● TRY IT: The required output is an exact copy of the lines from the one containing "Task: Click the" through the end of the entries below, with pictures removed.

● TASK INPUT:

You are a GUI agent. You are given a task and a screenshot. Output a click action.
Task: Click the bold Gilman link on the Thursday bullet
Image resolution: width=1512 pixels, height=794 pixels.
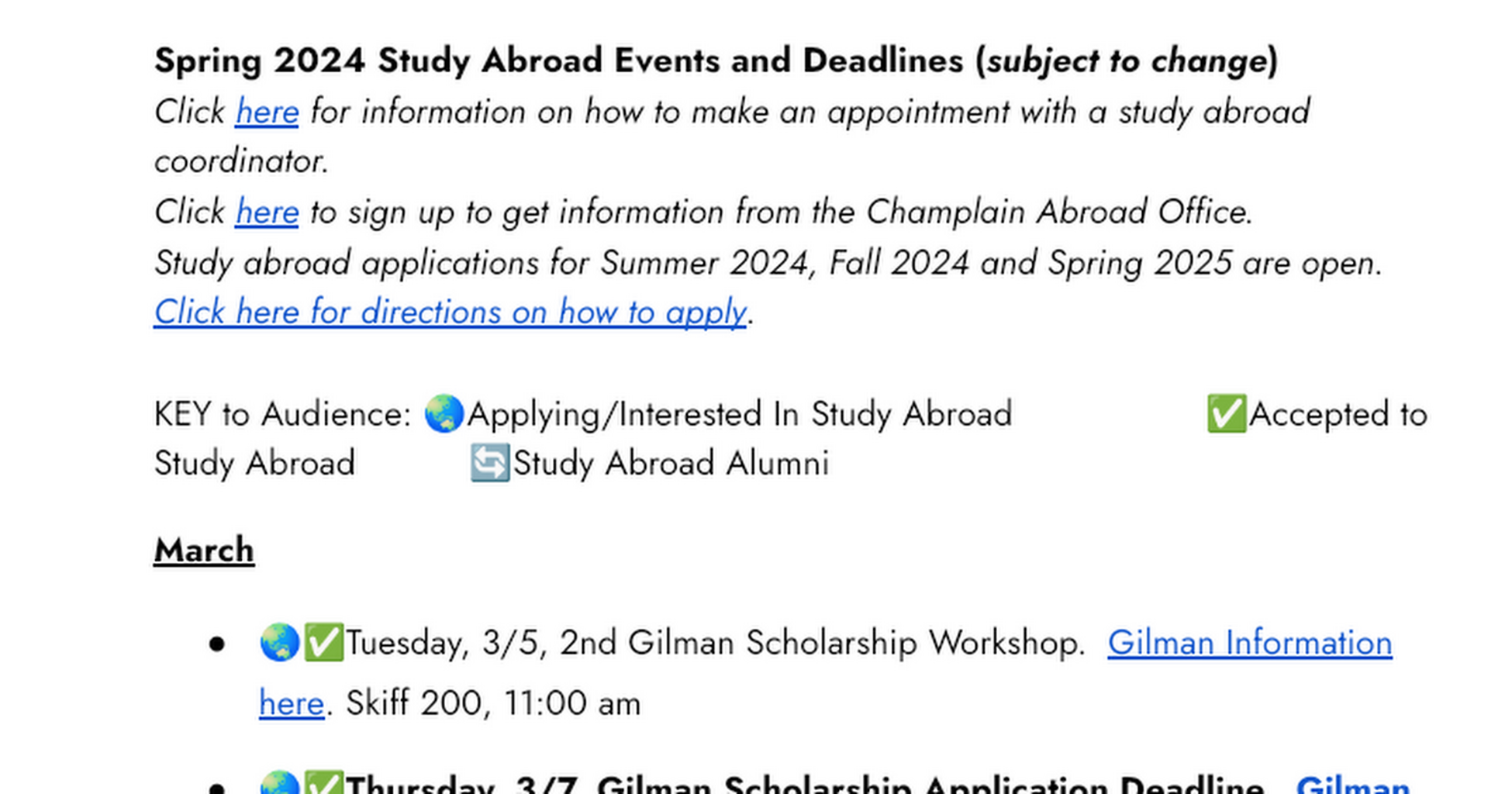(1353, 784)
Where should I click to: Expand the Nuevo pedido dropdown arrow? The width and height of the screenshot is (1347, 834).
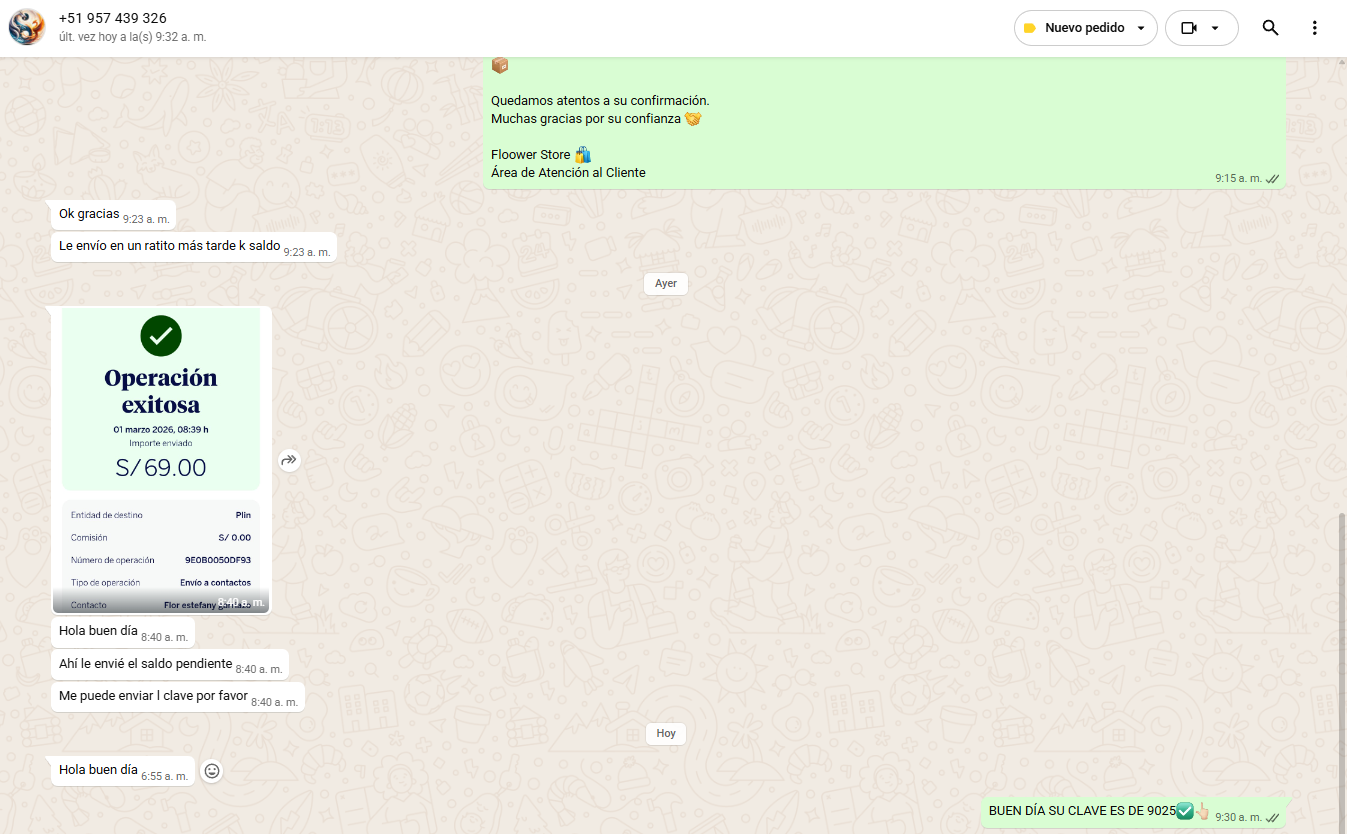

● RESPONSE AREA:
Task: Click the bold Gilman link on the Thursday bullet
Image resolution: width=1512 pixels, height=794 pixels.
(1353, 784)
Where should I click to: Expand the Nuevo pedido dropdown arrow? The width and height of the screenshot is (1347, 834).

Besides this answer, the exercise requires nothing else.